In the 1970s, the late Thurgood Marshall delivered a keynote address to the National Bar Assn. Like its medical counterpart, the NMA, the NBA (black lawyers sometimes jokingly refer to it as the other NBA) was established because in their early histories the American Bar and Medical associations were not eager to have black members. The African-American professional organizations provided a needed forum for collegial exchange and national, industrywide networking. (Today, many black doctors and lawyers belong both to the black and the integrated associations.)
One reporter was bothered at what he saw as voluntary segregation on the part of these black professionals, so at a press conference following Marshall’s speech, he asked: “Why, at this late date, is there a separate bar association for blacks?”
“The answer is simple,” the feisty Supreme Court justice shot back. “It’s not that late.”
Recent events surrounding UCLA’s refusal to establish a Chicano studies department probably have some people asking essentially the same question the reporter asked Marshall, and many students’ answers would probably echo his.
In a state where much of the indigenous population has, historically, been Mexican, and where the largest numbers of immigrants still continue to be, it is not unreasonable to expect that UCLA would wish to examine how Mexican culture has influenced the growth and expansion of California and Southern California in particular. This is especially important as our statewide demographics continue to shift. Chicano studies should not be taken only by Chicanos interested in becoming more familiar with their own culture; majors in economics, history, law and the arts would benefit, too.

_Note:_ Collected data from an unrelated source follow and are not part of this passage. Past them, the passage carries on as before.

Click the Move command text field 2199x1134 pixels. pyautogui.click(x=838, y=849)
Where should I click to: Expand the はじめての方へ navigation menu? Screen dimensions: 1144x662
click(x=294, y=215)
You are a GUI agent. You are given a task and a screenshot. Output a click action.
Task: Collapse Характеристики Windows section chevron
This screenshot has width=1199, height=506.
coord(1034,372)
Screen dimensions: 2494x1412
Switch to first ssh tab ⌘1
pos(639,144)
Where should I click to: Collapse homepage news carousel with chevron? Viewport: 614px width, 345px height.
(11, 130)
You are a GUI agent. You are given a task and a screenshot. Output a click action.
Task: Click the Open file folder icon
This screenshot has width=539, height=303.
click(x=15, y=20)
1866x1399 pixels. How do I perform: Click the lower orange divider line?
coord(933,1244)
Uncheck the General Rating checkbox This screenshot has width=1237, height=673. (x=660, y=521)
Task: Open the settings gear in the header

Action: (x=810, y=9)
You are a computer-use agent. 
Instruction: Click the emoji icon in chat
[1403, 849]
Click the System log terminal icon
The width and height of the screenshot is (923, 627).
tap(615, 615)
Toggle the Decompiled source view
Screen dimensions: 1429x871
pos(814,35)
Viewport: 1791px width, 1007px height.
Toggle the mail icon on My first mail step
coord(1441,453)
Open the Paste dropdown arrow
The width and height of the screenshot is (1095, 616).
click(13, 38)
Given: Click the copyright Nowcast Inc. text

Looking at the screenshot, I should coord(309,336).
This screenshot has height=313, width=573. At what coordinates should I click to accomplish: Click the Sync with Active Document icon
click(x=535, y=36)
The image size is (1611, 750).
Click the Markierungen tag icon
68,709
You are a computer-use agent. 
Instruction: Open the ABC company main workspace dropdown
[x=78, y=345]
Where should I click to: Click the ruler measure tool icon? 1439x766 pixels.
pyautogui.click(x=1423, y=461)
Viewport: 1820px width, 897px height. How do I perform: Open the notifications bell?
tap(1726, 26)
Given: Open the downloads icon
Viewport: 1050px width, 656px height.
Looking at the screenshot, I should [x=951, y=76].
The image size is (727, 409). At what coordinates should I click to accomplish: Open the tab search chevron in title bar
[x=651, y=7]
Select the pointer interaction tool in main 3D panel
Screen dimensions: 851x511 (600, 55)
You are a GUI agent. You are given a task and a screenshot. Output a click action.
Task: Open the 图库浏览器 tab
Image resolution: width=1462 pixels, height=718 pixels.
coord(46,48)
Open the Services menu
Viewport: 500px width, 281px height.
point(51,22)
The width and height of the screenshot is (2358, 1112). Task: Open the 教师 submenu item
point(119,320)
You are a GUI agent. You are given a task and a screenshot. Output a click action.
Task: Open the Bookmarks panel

For example, the agricultural industry that flourishes here and contributes so much to the state economy is heavily dependent on migrant labor, much of it from Mexico. The historic relationship of farmer to land is something that is often overlooked in modern America, where most residents now live in or near cities, and the government has allowed small family farms to be swallowed up by agri-conglomerates. The clash of those two cultures--the peasant’s intimate daily contact with the plot that sustains him and the businessman farmer’s need for cost-efficient mass production--is at the heart of the struggle that the late Cesar Chavez fought on behalf of farm workers. It affects not only farmers who must address the issue, but also touches legal issues (child labor laws, zoning ordinances), medical concerns (especially when communicable diseases exacerbated by poverty, such as tuberculosis, can place an entire community at risk) and sparks political debates (are undocumented workers entitled to the same protections as U.S. residents--why or why not?) Chicano studies would--and should--not benefit Chicanos exclusively.
The same argument was posed nearly 20 years ago when schools debated the wisdom of classes or departments in black studies. Nearly two decades later, several of these departments have contributed major finds that have been incorporated into campus life. At Yale, students of all races are able to pore
over the papers of black abolitionist Frederick Douglass and learn, in his own words, why slavery
was injuring free white Americans as well as enslaved black ones. At Princeton, American literature majors were delighted to discover that one of their then-professors had unearthed the first chronicle written by an African-American woman. Integrated classes in a Boston-area school were intrigued
with the comparison of antebellum Southern life depicted in Margaret Mitchell’s “Gone With The Wind” and in Margaret Walker’s “Jubilee,” which took a similarly epic look at plantation life--from a slave’s perspective.
I’m not sorry that I was well-schooled in the works of the dead white males who are being debated so hotly now. I spent many hours immersed in Dickens, Thackeray, Hawthorne and Wordsworth, and while I don’t draw upon them consciously on a daily basis, they do float back to me when I need them, so that when someone makes a literary reference, I understand the context and am not left drawing a mental blank. Dead white guys have their place in any serious curriculum, but their works should be complemented with other, equally important perspectives.
The bottom line is, if we fully integrate the study of the lives and work of racial and ethnic minorities and women into the daily curricula of America’s universities, there would be less need for separate departments. If we studied Jacob Lawrence with Thomas Hart Benton, Ralph Ellison with Upton Sinclair, Carlos Fuentes with John Steinbeck, we’d probably all be better off. But it would be nice if it worked both ways--if when someone opines that it’s a “far, far better thing I do” (Dickens), we could agree that sometimes, such heroism is simply “the price of the ticket” (Baldwin).
When we can all speak each other’s cultural languages with mutual fluency, perhaps the date will be late enough that we can retire separate and sometimes equal ethnic studies departments.